We computed the group RSCA score for each group of codons in each of the classification schemes, and for each of the species, along the last 50 codons of genes. To measure how significantly increases or decreases toward the 3’-end, we fit it to a linear model. As the exact position where RSCA starts to deviate from one changes across species and domains (details below), the linear model was evaluated separately at the last 10, 20, and 30 codons (three regions). For each model we computed the adjusted R2, slope β, and FDR-adjusted p-value P. P<0.05 and β>0 at any region implies significant increase in the representation of the codon towards the 3’-end. P<0.05 and β<0 at any region implies significant decrease in the representation of the codon towards the 3’-end (S4 Table). To summaries the linear regression model across multiple species, we scored a codon group in a species by 1 if it shows significant increase, by -1 if it shows significant decrease, and by 0 if the linear model is insignificant in all three regions (S5 Table). This scoring system cancels out the contribution of species which have opposing trends for the same codon group. Finally, each codon group was assigned with a value f, which is the sum of scores across all species, divided by the number of species (Fig 1). Codons that are AT-rich, A-ending, and replaceable are the top over-represented groups, while C-ending and GC-rich are the top under-represented codon groups. For further analysis, see below.

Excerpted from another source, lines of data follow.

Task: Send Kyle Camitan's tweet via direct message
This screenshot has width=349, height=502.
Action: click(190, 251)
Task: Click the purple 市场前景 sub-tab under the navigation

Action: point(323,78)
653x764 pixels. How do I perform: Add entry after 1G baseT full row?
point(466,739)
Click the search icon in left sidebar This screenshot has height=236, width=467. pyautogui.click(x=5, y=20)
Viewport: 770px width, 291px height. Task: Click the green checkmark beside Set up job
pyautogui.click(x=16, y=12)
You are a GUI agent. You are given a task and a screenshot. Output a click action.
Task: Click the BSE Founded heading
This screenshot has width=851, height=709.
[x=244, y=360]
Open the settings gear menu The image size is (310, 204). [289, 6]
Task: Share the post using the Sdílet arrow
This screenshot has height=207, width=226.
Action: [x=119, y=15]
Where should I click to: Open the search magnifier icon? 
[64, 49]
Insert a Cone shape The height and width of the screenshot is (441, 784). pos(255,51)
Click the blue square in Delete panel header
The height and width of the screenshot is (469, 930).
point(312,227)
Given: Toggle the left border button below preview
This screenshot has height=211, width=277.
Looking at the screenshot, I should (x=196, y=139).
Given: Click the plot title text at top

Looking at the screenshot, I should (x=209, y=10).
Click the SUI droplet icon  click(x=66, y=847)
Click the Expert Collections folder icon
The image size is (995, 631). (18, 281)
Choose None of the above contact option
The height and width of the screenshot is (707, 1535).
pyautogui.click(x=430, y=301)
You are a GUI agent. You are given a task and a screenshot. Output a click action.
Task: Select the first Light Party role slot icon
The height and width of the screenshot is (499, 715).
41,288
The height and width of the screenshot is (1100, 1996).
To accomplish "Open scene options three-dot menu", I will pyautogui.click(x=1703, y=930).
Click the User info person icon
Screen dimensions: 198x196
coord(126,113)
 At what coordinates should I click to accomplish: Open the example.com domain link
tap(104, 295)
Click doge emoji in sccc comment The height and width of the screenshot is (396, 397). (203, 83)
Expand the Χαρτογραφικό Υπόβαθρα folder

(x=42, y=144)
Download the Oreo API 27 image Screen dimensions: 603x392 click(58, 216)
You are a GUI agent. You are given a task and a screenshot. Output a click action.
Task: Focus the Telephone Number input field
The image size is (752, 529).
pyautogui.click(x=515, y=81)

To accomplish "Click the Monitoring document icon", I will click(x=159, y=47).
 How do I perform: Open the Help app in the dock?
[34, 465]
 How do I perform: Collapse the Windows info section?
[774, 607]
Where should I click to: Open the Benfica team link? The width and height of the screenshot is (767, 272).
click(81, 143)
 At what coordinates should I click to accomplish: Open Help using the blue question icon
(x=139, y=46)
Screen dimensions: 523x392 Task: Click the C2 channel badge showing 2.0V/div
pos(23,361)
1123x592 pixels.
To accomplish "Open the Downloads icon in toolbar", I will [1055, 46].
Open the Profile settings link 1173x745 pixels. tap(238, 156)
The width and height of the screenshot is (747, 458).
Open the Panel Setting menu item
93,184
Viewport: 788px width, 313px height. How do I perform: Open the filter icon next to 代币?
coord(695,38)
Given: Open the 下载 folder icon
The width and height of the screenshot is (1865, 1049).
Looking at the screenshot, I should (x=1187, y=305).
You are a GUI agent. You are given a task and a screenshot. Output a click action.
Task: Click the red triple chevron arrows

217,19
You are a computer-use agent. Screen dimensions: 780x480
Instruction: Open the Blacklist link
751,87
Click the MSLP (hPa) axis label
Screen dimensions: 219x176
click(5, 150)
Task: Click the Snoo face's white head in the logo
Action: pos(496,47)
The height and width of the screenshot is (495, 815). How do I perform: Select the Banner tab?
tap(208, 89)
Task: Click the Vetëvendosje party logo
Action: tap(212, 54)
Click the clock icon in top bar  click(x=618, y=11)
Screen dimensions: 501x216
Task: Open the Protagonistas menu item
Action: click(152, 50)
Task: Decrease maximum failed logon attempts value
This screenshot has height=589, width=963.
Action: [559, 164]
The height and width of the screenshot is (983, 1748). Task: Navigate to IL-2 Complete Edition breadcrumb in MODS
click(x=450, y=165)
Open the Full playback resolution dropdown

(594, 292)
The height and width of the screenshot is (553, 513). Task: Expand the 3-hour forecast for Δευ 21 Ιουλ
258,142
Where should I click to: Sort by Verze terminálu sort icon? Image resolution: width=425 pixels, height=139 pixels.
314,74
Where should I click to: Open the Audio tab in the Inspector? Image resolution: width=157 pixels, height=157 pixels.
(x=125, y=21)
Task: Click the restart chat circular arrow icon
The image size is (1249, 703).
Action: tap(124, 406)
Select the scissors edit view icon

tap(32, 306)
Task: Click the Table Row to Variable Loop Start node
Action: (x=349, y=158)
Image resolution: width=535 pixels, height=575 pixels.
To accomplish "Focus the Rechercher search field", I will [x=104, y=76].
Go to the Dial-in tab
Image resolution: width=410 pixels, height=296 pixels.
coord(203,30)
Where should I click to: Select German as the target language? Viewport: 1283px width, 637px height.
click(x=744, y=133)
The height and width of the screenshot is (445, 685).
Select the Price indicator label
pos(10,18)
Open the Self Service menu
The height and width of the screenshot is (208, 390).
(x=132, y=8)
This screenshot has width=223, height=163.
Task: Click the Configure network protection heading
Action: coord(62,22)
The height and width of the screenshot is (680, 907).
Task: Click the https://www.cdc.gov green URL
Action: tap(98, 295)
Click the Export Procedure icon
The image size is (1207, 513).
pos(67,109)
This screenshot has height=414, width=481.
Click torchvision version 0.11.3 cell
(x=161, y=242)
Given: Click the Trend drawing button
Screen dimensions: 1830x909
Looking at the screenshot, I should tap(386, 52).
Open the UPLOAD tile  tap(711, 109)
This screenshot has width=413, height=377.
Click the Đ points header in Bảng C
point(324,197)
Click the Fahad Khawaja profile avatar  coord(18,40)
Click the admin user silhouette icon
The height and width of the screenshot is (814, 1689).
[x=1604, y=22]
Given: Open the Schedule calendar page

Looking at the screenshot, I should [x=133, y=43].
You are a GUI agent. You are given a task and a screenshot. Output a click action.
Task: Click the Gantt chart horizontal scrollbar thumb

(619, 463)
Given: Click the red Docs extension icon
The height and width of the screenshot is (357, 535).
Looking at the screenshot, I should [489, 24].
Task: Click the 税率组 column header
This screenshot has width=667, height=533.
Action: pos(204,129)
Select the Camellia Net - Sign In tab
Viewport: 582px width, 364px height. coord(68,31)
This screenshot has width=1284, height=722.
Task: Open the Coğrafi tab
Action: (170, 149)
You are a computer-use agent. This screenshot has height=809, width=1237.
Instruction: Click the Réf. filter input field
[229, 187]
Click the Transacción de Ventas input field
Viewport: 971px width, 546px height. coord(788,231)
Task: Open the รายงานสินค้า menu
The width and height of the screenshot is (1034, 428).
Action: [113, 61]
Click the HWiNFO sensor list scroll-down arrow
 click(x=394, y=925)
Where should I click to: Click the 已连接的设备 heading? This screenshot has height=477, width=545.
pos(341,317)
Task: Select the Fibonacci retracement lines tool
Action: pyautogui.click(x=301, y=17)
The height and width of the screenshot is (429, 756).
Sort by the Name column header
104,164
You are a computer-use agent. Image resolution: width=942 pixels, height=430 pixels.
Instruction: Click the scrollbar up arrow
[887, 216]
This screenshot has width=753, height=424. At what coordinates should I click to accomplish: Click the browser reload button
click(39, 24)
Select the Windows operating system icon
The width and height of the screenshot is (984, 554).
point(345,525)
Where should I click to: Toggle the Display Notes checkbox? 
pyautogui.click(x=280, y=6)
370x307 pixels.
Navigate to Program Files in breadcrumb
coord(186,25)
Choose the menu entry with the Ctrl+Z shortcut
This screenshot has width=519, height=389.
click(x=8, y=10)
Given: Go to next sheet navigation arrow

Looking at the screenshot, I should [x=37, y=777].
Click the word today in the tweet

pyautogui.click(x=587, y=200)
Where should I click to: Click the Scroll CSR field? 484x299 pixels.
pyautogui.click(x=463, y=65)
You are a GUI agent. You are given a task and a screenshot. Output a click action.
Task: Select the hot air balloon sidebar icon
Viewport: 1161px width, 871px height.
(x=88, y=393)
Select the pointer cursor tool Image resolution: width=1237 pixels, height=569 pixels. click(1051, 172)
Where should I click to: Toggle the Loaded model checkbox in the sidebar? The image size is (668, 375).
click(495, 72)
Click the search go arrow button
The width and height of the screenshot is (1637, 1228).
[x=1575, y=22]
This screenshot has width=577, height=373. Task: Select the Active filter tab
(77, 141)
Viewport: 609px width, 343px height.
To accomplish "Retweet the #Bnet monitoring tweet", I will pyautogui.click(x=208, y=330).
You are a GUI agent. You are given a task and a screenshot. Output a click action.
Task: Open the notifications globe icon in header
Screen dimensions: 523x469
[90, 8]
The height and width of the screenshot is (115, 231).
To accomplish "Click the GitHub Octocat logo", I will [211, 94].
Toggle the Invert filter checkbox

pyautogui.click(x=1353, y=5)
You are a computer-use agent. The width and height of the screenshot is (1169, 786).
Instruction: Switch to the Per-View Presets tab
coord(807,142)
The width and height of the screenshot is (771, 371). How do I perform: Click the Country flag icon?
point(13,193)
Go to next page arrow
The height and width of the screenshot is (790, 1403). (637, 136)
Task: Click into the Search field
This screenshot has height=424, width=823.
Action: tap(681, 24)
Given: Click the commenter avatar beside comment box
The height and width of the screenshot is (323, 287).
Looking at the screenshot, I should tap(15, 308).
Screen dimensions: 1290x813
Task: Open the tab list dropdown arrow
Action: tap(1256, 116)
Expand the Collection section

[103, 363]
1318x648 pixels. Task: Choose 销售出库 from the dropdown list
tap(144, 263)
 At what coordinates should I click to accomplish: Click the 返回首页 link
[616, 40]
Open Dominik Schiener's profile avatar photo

A-rich codons are preferred towards the gene end
When classifying codons by the content of their wobble position, we observed that A-ending codons are preferentially used towards the gene end in a striking majority of species (Fig 2; S4 and S5 Tables). The few exceptions include the eukaryote C. elegans, and the archaeon N. martimus, both showing significant under-representation of A-ending codons. The yeast S. cerevisiae and a few prokaryotes show neither under-representation nor over-representation of A-ending codons near the gene end (see Discussion). The extent of this spatial pattern is shared across domains, with A-ending codons showing preferential usage along the last 10–15 codons. Interestingly, only in eukaryotes A-ending codons tend to be highly under-represented also along the preceding region (positions 15/20-50). T-ending codons do not show a consistent trend, although they are markedly under-represented in eukaryotes along most of the last 50 codons of the gene, with the exception of positions 3–5. The spatial patterns of C-ending codons are almost the exact opposite of those for T-ending codons, but the under-representation in prokaryotes is much more pronounced than in eukaryotes. The spatial patterns of G-ending codons show significant contrast between domains. While they seem to be over-represented in positions 3–6 in some prokaryotes, they tend to be under-represented along the last 15–30 codons in eukaryotes.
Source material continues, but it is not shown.